Graph Algorithm

Graph is a collection of vertices or nodes, connected by a collection of edges. Graphs are extremely important because they are a very flexible mathematical model for many application problems. Basically, any time you have a set of objects, and there is some “connection” or “relationship” or “interaction” between pairs of objects, a graph is a good way to model this. Examples of graphs in application include communication and transportation networks, VLSI and other sorts of logic circuits, surface meshes used for shape description in computer-aided design and geographic information systems, precedence constraints in scheduling systems etc.

A directed graph (or digraph) G = (V,E) consists of a finite set V , called the vertices or nodes, and E, a set of ordered pairs, called the edges of G.
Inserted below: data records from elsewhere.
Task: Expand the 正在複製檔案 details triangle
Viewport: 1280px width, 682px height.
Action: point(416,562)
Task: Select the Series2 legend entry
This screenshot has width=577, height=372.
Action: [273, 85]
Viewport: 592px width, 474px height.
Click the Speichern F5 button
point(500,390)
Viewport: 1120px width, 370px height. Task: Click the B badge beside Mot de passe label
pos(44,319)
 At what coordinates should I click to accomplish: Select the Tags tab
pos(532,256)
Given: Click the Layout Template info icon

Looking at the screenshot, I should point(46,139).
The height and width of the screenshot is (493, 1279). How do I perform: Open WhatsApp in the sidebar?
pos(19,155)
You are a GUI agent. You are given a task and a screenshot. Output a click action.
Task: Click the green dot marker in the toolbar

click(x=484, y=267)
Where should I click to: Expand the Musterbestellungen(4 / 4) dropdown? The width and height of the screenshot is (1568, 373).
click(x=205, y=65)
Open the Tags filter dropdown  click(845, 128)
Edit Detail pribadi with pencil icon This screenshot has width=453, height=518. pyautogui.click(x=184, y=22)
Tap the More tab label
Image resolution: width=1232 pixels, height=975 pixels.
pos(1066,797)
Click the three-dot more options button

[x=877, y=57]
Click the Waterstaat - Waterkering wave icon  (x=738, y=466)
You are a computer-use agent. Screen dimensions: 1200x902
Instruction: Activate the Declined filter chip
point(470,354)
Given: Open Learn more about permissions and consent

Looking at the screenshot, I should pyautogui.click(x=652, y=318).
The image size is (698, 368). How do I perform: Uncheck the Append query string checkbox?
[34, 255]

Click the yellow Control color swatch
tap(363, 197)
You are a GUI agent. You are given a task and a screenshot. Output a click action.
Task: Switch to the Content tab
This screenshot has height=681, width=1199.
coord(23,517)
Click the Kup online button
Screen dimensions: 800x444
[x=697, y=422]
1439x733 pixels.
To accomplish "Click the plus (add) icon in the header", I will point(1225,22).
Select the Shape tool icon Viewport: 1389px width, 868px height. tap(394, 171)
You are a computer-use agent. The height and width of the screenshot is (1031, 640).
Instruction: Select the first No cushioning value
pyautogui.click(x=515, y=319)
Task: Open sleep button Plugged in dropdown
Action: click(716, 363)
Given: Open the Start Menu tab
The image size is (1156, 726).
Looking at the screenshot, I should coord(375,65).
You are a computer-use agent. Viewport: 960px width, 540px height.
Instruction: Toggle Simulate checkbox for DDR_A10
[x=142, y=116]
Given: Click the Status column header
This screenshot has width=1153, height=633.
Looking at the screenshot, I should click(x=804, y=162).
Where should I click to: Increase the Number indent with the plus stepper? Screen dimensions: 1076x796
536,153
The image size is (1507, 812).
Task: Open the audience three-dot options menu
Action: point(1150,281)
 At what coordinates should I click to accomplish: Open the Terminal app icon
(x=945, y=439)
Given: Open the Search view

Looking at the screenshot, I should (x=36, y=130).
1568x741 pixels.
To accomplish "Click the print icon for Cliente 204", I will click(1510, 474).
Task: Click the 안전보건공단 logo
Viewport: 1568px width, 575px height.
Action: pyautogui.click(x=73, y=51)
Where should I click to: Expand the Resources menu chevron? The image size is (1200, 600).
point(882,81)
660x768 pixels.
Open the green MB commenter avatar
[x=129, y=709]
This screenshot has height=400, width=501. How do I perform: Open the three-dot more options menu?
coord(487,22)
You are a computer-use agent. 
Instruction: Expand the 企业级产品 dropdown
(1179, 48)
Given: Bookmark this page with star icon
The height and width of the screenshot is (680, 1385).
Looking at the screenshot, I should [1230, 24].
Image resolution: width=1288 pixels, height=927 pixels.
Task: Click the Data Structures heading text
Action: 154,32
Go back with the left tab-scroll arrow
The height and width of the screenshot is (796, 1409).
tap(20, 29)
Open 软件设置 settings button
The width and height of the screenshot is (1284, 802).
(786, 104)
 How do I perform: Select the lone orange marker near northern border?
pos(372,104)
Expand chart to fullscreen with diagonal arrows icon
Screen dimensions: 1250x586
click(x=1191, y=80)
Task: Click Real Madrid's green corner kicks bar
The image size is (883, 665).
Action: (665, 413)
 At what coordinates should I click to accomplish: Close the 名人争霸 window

An undirected graph (or graph) G = (V,E) consists of a finite set V of vertices, and a set E of unordered pairs of distinct vertices, called the edges.

We say that vertex v is adjacent to vertex u if there is an edge (u; v). In a directed graph, given the edge e = (u; v), we say that u is the origin of e and v is the destination of e. In undirected graphs u and v are the endpoints of the edge. The edge e is incident (meaning that it touches) both u and v.

In a digraph, the number of edges coming out of a vertex is called the out-degree of that vertex, and the number of edges coming in is called the in-degree. In an undirected graph we just talk about the degree of a vertex as the number of incident edges. By the degree of a graph, we usually mean the maximum degree of its vertices.

Notice that generally the number of edges in a graph may be as large as quadratic in the number of vertices. However, the large graphs that arise in practice typically have much fewer edges. A graph is said to be sparse if E = Θ(V ), and dense, otherwise. When giving the running times of algorithms, we will usually express it as a function of both V and E, so that the performance on sparse and dense graphs will be apparent.